Director: Roberto Faenza
Writers: Roberto Faenza and Dahlia Heyman
Stars: Toby Regbo, Marcia Gay Harden, Peter Gallagher, Deborah Ann Woll, Gilbert Owour, Lucy Liu and Ellen Burstyn
James Sveck (Toby Regbo) is in the in between part of his life: in between being a youth and an adult, a boy and a man, and in between High School and University. He is asking questions about his life his loving family cannot answer. His mother, Marjorie (Marcia Gay Harden), owns a contemporary art gallery and has just returned home from her honeymoon to her third husband after only two days. His father, Paul (Peter Gallagher), is successful, dating a younger woman, and plans to have plastic surgery. His sister, Gillian (Deborah Ann Woll), is in a relationship with an older married professor and plans to write her memoir at her world-weary age of twenty-three. The only person James seems to have a connection with in his family is his grandmother, Nanette (Ellen Burstyn)–as well as his dog.
His family is worried about him after the incident in Washington, D.C., and his thoughts about not attending College–he would much rather use the tuition money to buy a farmhouse, read all day and do crafts. Needless to say this does not go over well. Marjorie insists he sees a life coach/therapists (Lucy Liu). The story follows James as he learns about himself, his family, and that he really is not screwed-up.
The main fault of the story is that James is not screwed-up. He is not a person trying to follow a dream and his parents are preventing him, nor are his parents abusive or uncaring monsters. The story lacks drama.
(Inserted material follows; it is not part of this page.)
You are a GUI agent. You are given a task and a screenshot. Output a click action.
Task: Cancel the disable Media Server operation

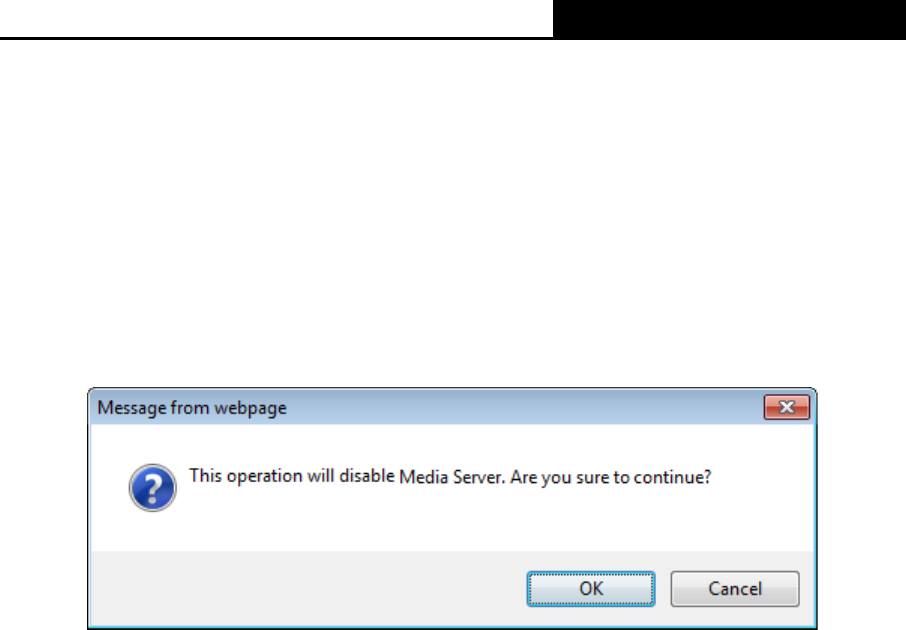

If not for the charm of Toby Regbo you would find James annoying and a whiney bore.
But luckily for the film it does have Regbo, as well as a great supporting cast. Regbo is a delight to watch. His fish-out-of-water reactions to the farmhouse he looks at to purchase and his experience during the fateful Washington trip are fun and awkward. Marcia Gay Harden is just the right amount of kooky to play his New-Agey mother that is capable of making tough decisions. Peter Gallagher plays James’ father slightly over-the-top and it works. Ellen Burstyn and Deborah Ann Woll are solid in their supporting roles. Lucy Liu reminded me why I liked her so much on Ally McBeal.
Going on a quick tangent regarding set decoration, I believe the prop master went to a Borders clearance sale because I don’t think I have ever seen so many books in one film not involving a library in my entire life. When you add up the books at the Life Coach’s house, Nanette’s house, and James’ bedroom you can easily fill your local bookstore. Also, there is a scene where James arrives at Nanette’s house on a bike wearing a white skate board helmet that his dog in the basket is also wearing, but doggy size. James has a framed picture of that outfit in his bedroom that I found hysterical. It was in the background and not emphasized, but when I saw it I cracked-up.
Overall Someday This Pain Will Be Useful to You is a well acted, but a very light film. With the exception of that funny photo in the background it probably will not stay in my memory.